EXERCISE. Write out the listing below in full and exactly, leaving out every picture.

───

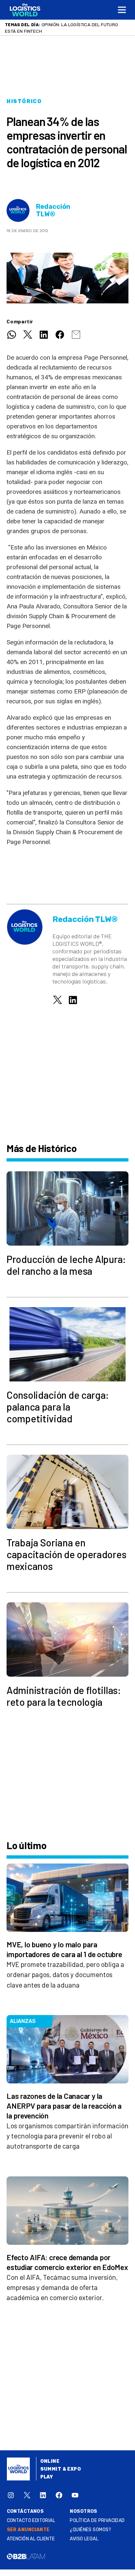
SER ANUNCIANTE (28, 2529)
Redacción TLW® (53, 210)
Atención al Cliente (31, 2539)
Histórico (24, 101)
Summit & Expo (60, 2469)
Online (50, 2461)
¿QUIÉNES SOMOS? (90, 2529)
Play (46, 2477)
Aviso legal (84, 2539)
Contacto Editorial (31, 2520)
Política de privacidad (97, 2520)
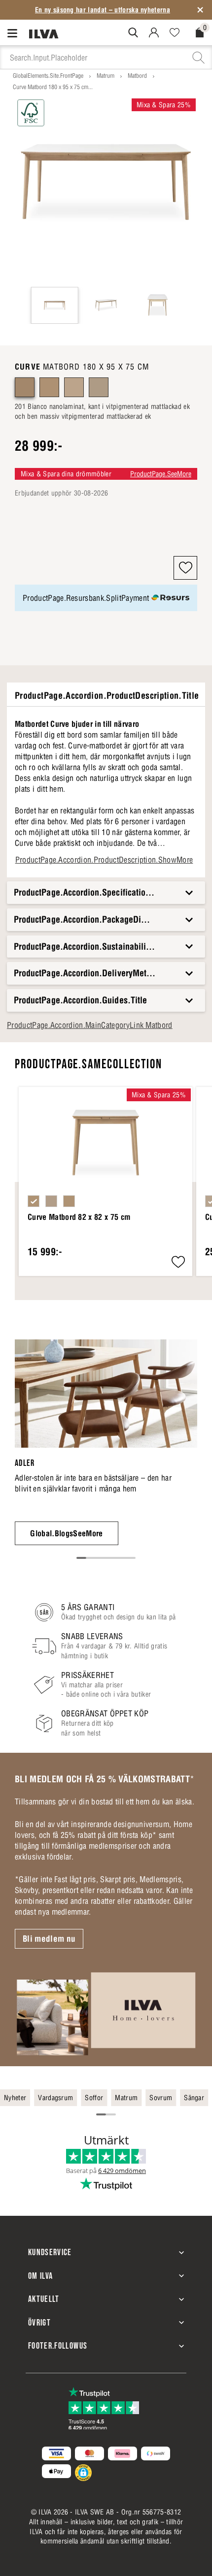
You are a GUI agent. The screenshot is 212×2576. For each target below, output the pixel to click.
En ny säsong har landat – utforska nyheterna (102, 9)
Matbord (137, 75)
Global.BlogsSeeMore (66, 1533)
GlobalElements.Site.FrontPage (48, 75)
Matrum (105, 75)
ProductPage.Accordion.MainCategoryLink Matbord (90, 1025)
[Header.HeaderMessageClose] (200, 10)
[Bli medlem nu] (106, 2013)
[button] (185, 568)
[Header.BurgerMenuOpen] (14, 33)
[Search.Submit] (133, 32)
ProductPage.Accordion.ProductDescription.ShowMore (104, 860)
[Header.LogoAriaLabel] (44, 33)
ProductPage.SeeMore (160, 473)
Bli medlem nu (49, 1938)
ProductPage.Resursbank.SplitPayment (86, 598)
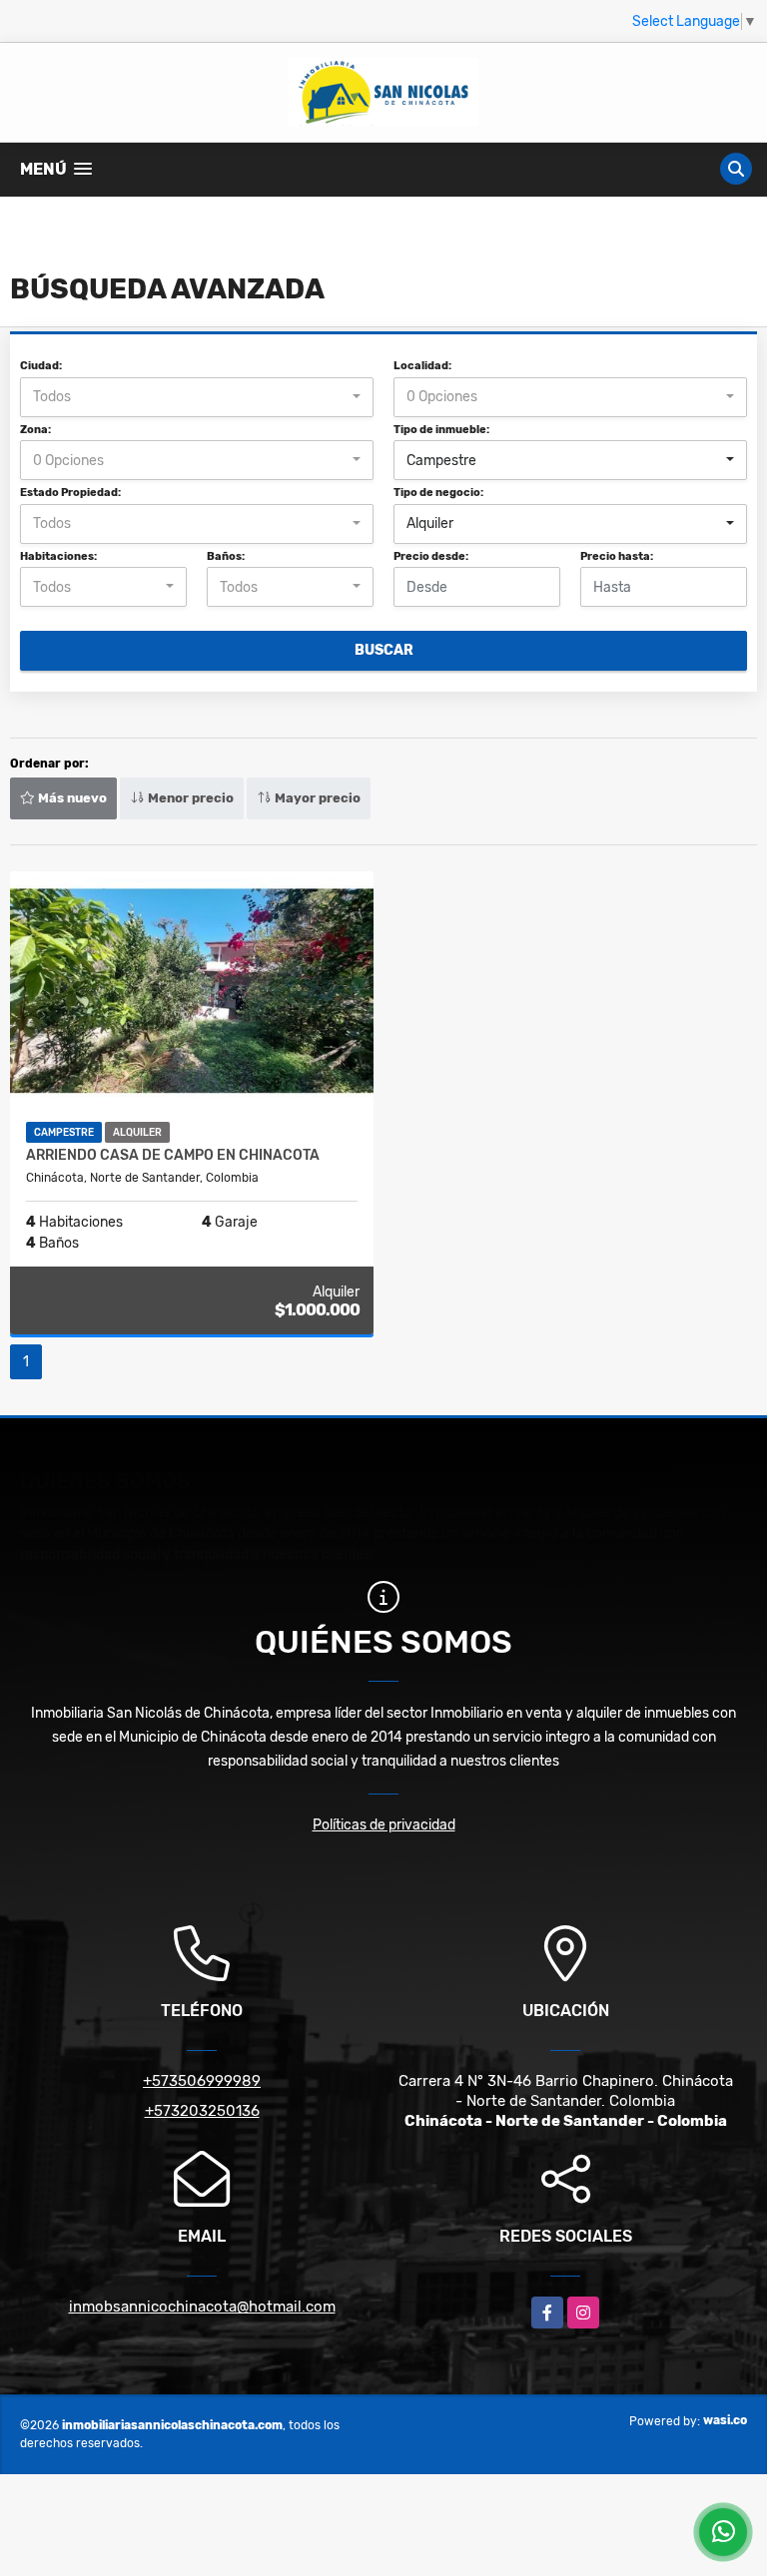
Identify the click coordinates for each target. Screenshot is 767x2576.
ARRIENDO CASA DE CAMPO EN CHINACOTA (173, 1156)
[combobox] (197, 397)
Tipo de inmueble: (441, 429)
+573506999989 (202, 2081)
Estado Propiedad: (70, 492)
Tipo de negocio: (438, 492)
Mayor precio (316, 797)
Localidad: (422, 365)
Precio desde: (430, 556)
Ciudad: (41, 365)
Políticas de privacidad (384, 1824)
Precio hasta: (616, 556)
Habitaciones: (58, 556)
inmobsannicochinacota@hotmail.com (202, 2307)
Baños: (226, 556)
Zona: (35, 429)
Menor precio (189, 797)
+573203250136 (202, 2111)
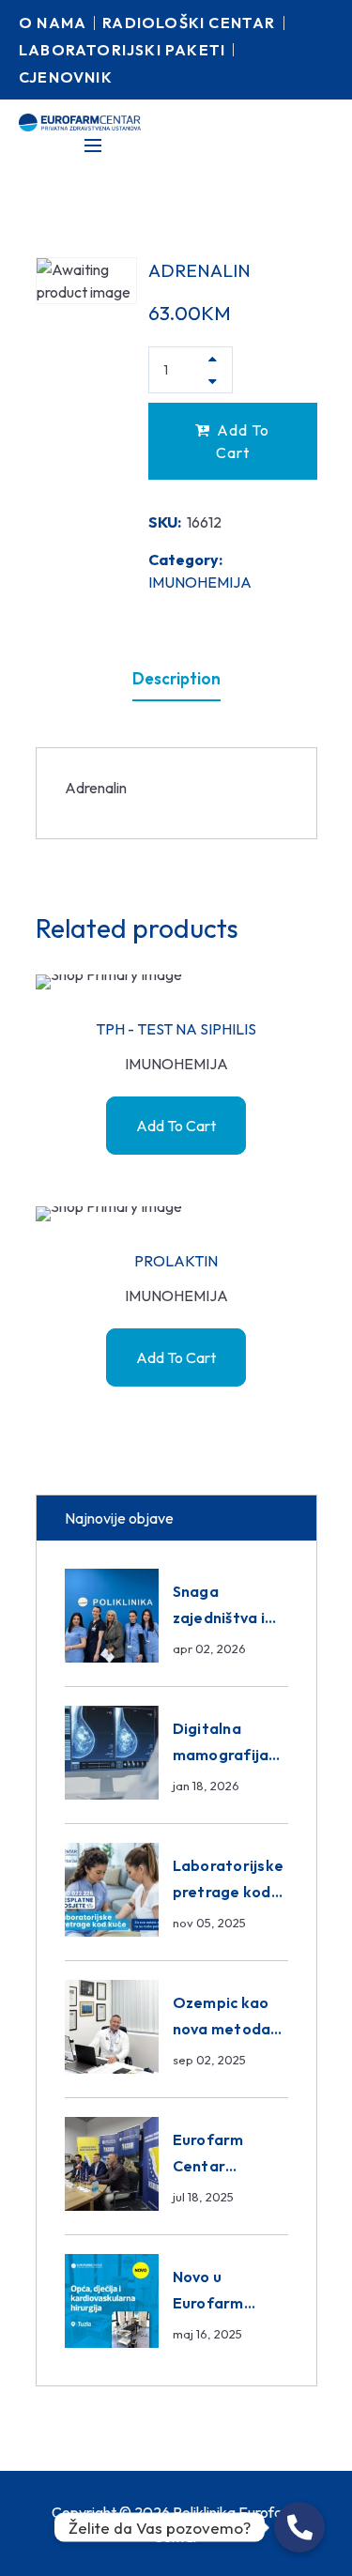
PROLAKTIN (176, 1260)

───

ANSWER SECTION.
SER ANUNCIANTE (28, 2529)
Redacción TLW® (53, 210)
Atención al Cliente (31, 2539)
Histórico (24, 101)
Summit & Expo (60, 2469)
Online (50, 2461)
¿QUIÉNES SOMOS? (90, 2529)
Play (46, 2477)
Aviso legal (84, 2539)
Contacto Editorial (31, 2520)
Política de privacidad (97, 2520)
You are a GUI agent. The screenshot is 212×2576. For each target below, output the pixel to click.
En ny säsong har landat – utforska nyheterna (102, 9)
Matbord (137, 75)
Global.BlogsSeeMore (66, 1533)
GlobalElements.Site.FrontPage (48, 75)
Matrum (105, 75)
ProductPage.Accordion.MainCategoryLink Matbord (90, 1025)
[Header.HeaderMessageClose] (200, 10)
[Bli medlem nu] (106, 2013)
[button] (185, 568)
[Header.BurgerMenuOpen] (14, 33)
[Search.Submit] (133, 32)
ProductPage.Accordion.ProductDescription.ShowMore (104, 860)
[Header.LogoAriaLabel] (44, 33)
ProductPage.SeeMore (160, 473)
Bli medlem nu (49, 1938)
ProductPage.Resursbank.SplitPayment (86, 598)
Identify the click coordinates for each target. Screenshot is 767x2576.
ARRIENDO CASA DE CAMPO EN CHINACOTA (173, 1156)
[combobox] (197, 397)
Tipo de inmueble: (441, 429)
+573506999989 (202, 2081)
Estado Propiedad: (70, 492)
Tipo de negocio: (438, 492)
Mayor precio (316, 797)
Localidad: (422, 365)
Precio desde: (430, 556)
Ciudad: (41, 365)
Políticas de privacidad (384, 1824)
Precio hasta: (616, 556)
Habitaciones: (58, 556)
inmobsannicochinacota@hotmail.com (202, 2307)
Baños: (226, 556)
Zona: (35, 429)
Menor precio (189, 797)
+573203250136 (202, 2111)
PROLAKTIN (176, 1260)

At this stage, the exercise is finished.